— Passage to read —

3 hots +1 neutral = 4


----------



## Bird dog (Oct 27, 2015)

Tonedeaf said:


> 3 hots +1 neutral = 4


 Do you have a drawing of that with voltages?
High Leg Delta












Open Delta














Corner Grounded Delta


----------



## CoolWill (Jan 5, 2019)

Tonedeaf said:


> 3 hots +1 neutral = 4


Right, but look at what grounding one of the phases would do, especially if the grounded phase was on the center-tapped transformer. That's a downright wacky setup, and probably a code violation that I'm too lazy to look up.


----------



## varmit (Apr 19, 2009)

To the OP: You have a corner grounded system or a system with a ground fault on one phase. On an ungrounded system, if there is a ground fault on any ONE phase, nothing will happen and everything will continue running as normal. If there is a ground fault on a second phase fuses blow/breakers trip.There is no neutral on a system like this.

In the old days, it was common to have two services, one an open delta or corner grounded delta of 240 or 480 volts, and a second 120/240 single phase service for lighting and general use outlets. Few utilities today will supply two services to a building unless it is huge. Now days, you install a customer owned transformer powered from a single service to provide different electrical characteristics.

— Exercises to complete —
A – Answer these questions from the forum thread on delta systems, each on its own line:
(i) What equation does Tonedeaf post?
(ii) According to varmit, what happens on an ungrounded system when one phase has a ground fault?
(iii) Few utilities today will supply two services to a building unless the building is what?
B – Decide whether each statement agrees with the forum thread on delta systems. Answer yes or no, and quote the words that settle it.
(i) CoolWill looked up whether the setup breaks code.
(ii) Having two services used to be common.
(iii) The system varmit describes has a neutral.
C – Write out the forum thread on delta systems, everything from "To the OP: You" down to "different electrical characteristics.", changing "utilities" to "power companies".

— Supplied information —
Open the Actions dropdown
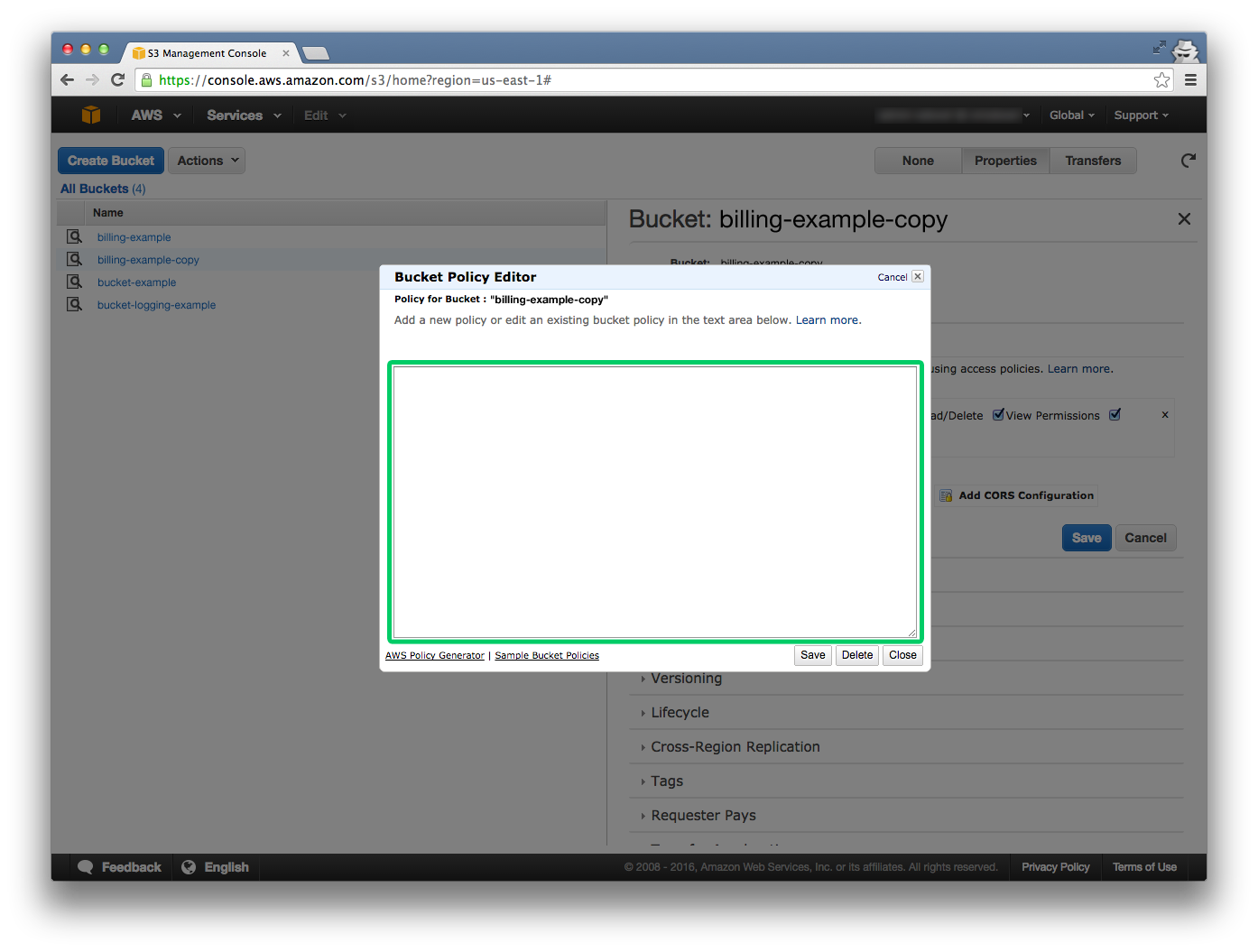 point(207,161)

— Solutions to the tasks —
A –
(i) 3 hots +1 neutral = 4
(ii) Nothing will happen, and everything will continue running as normal.
(iii) Huge.

B –
(i) No: "probably a code violation that I'm too lazy to look up."
(ii) Yes: "In the old days, it was common to have two services"
(iii) No: "There is no neutral on a system like this."

C –
To the OP: You have a corner grounded system or a system with a ground fault on one phase. On an ungrounded system, if there is a ground fault on any ONE phase, nothing will happen and everything will continue running as normal. If there is a ground fault on a second phase fuses blow/breakers trip.There is no neutral on a system like this.

In the old days, it was common to have two services, one an open delta or corner grounded delta of 240 or 480 volts, and a second 120/240 single phase service for lighting and general use outlets. Few power companies today will supply two services to a building unless it is huge. Now days, you install a customer owned transformer powered from a single service to provide different electrical characteristics.